Noy is a 14 years old girl leaving in KMR’s centre. She was referred to us 2 years ago. Indeed, her parents are leaving in a really isolated rural area where there are few opportunities to go to school. The family is really poor and lives from agriculture and hunting. She’s talking about the changes she experimented since she arrived in Komar Rikreay’s centre.
“When I arrived in KMR, I could not speak to others because I was to shy and missing my family. So I preferred to stay alone. The first time I had to go to school, I was really frightened because I heard that teachers were really mean. So, after a few weeks, I was asked to join a group where we can do role plays, fun activities, drawings and where we can express what we feel in front of other people. Step by step, I felt more relax and I could play and laugh with other children. My care takers were happy because my school results improved. I was so proud to present my school notebook to them!
Now, I also have really good friends in the centre. I am helping to care young children and I learn music. The teacher says I am a good student. Last time, my parents came to visit me with my younger brother and sister. I played music for them and they were really happy. I want to continue to study and go to school. Maybe if I am good enough, I will be able to teach to children in my village.”
Tuon is a 18 years old boy. His mother is divorced and went to live to Poipet in order to find a job and help her family to survive. With her 3 children, she went to beg for money in Thailand. There, Tuon was caught by the Thai police which referred him to KMR through Poipet Transit Centre in 2006. He wants to talk about how the skills he learnt changed his life.
“When I was caught by the Police in Thailand, it was really hard because I did not know where to go. But after I arrived in Komar Rikreay, I felt more secured. They explained me that I could study and that they will help my family to improve its situation. I made rapidly some good friends in KMR. But I could not come back to live with my mother because she was still poor. It made me sad but it also gave me the will to become independent and help my family. So I left the centre in order to live in a group home with villagers. And then I decided to start learning motor repair vocational skills.

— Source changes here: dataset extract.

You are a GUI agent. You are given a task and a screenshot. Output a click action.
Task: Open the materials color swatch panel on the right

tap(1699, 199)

One day, KMR told me that they could support me to open my own business if I wanted to. So I went to visite several locations in Siem Reap province, where my aunt is living, and finally found a place to open my shop. I was so happy to become autonomous. My motor repair shop is now opened and I have first customers who are coming. I am a friendly owner and so they are coming back. For the moment, I am saving money and then I want to welcome mi siblings and send them to school. If I am patient and if I work hard, I know that I will manage to help my family and we will all be happy again.”
Chantrea, a 14 years old girl, is studying in grade 8 and lives in Tuol Ta Ek village with one of her two siblings and her mother, near the Railway station. It’s a slum where people are living in terrible conditions and where families are at risk to be expelled. Her oldest brother, 23 years old, left some months ago to work in Thailand. Chantrea is a really smart student but after her brother left, she begun to feel guilty about not being more present at home to help her parents. Indeed, for Khmer families, daughters’ responsibilities at home are sometimes more important than studies.

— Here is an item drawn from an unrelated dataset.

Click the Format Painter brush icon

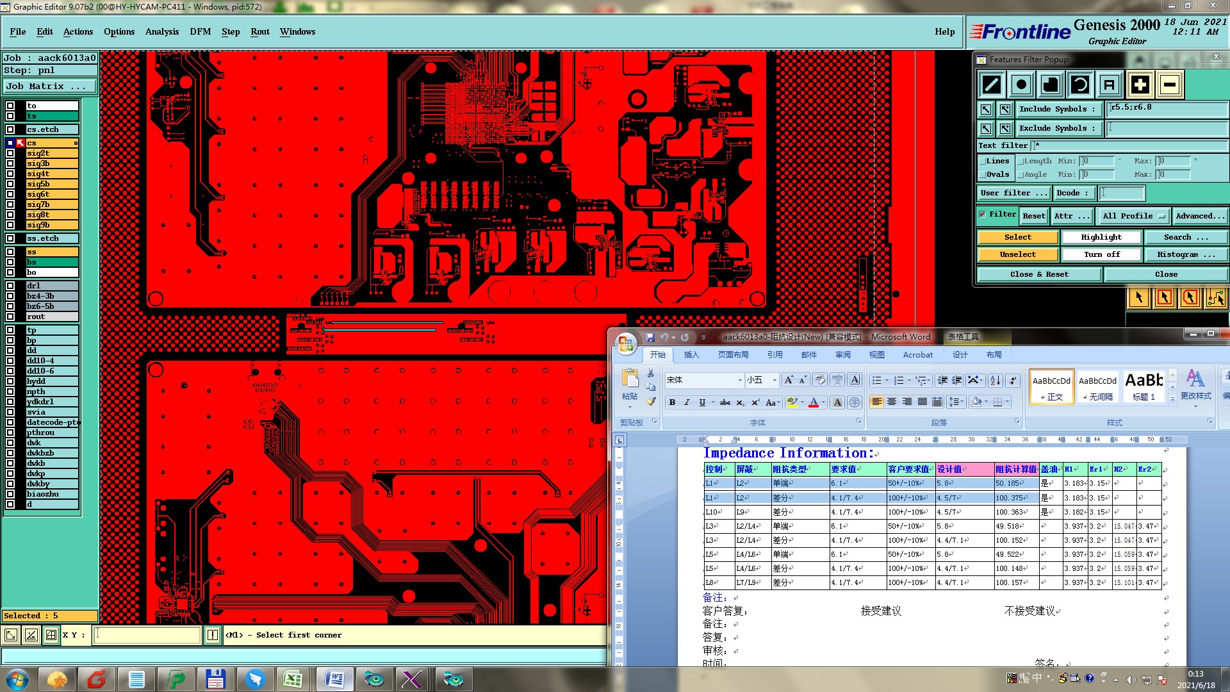(651, 402)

“My mother sells rice soup, cake, and Khmer noodle in front of our house in the village. My mother is really committed to care my other siblings and I and she always follow our studies and help us doing our homeworks. She always encourages me to carry on and become someone important in the community while sharing knowledge on health, security at school… My father is a construction worker and moved to another province for work. We don’t see him very often so my mother has to do everything at home. I want to help her more and sometimes I think it would be easier for her if I could find a job.
My family was selected by Komar Rikreay to receive school subsidies. I had a new uniform and materials as well as my younger brothers. I was so happy with my new clothes! Then, KMR asked my mother to follow a skill training about micro-enterprise management. Now, her business improved and we can earn more money for the family expenses. My mother has less pressure and she smiles again. I feel that now I really have to study well. After high school, I want to go to university and become a doctor for young children. I hope KMR will help me so I can get a chance to fulfill my dreams.”